**What the exercise asks**
From the line containing "The height and" to the last line of the listing, both included, copy every line exactly and drop the pictures.
Source material Block Start
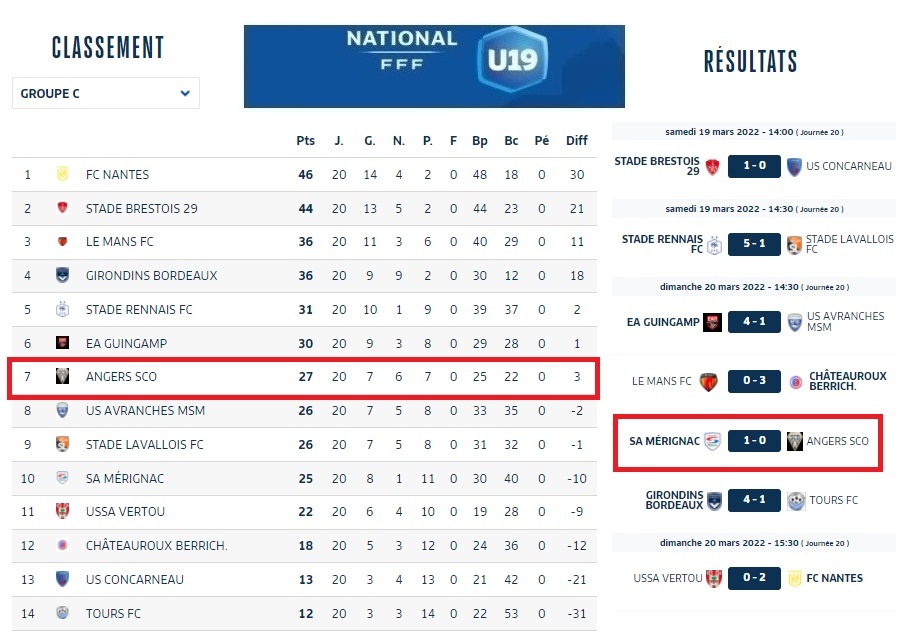The image size is (898, 636).
Task: Click the FC Nantes crest in standings
Action: point(62,174)
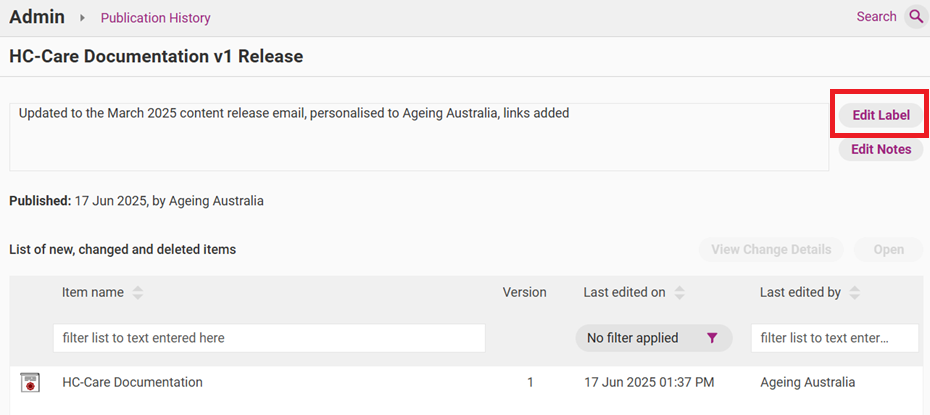Open the No filter applied dropdown
930x415 pixels.
pyautogui.click(x=653, y=338)
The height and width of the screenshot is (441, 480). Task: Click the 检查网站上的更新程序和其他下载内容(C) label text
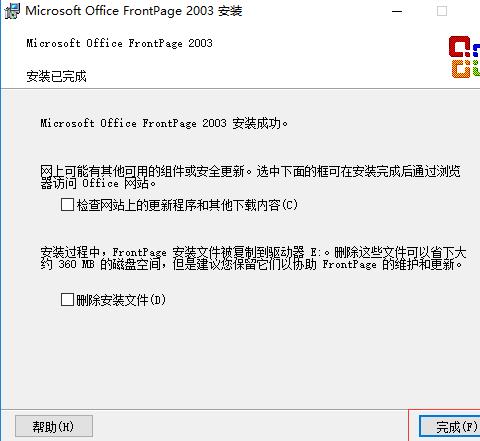click(187, 205)
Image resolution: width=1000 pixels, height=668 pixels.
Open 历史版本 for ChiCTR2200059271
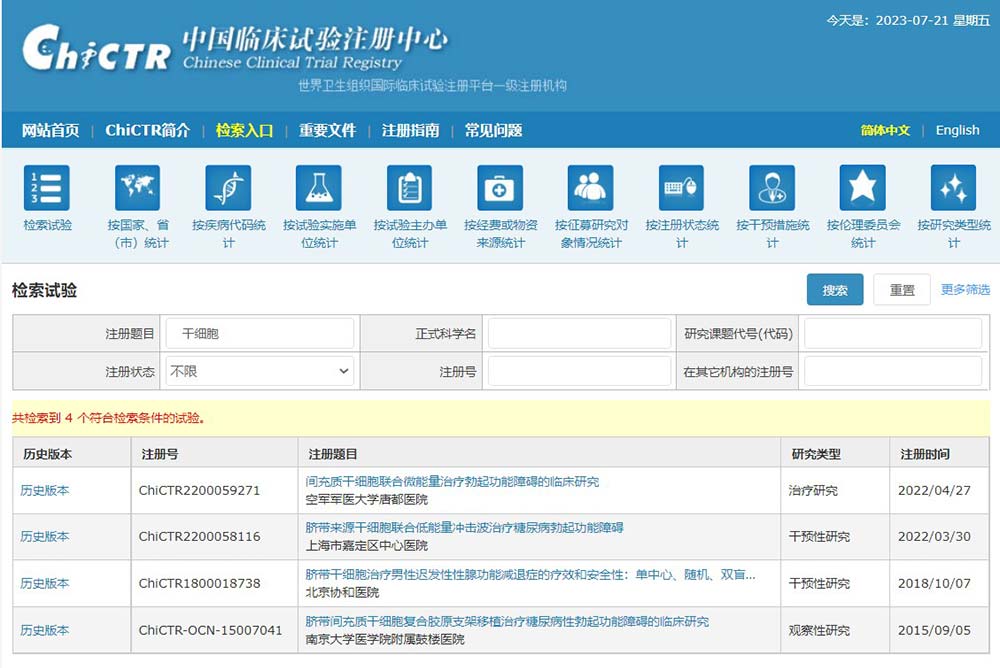45,491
Source material Block End
**Solution to this task**
The height and width of the screenshot is (441, 480). Task: Click the 检查网站上的更新程序和其他下载内容(C) label text
click(187, 205)
Image resolution: width=1000 pixels, height=668 pixels.
Open 历史版本 for ChiCTR2200059271
45,491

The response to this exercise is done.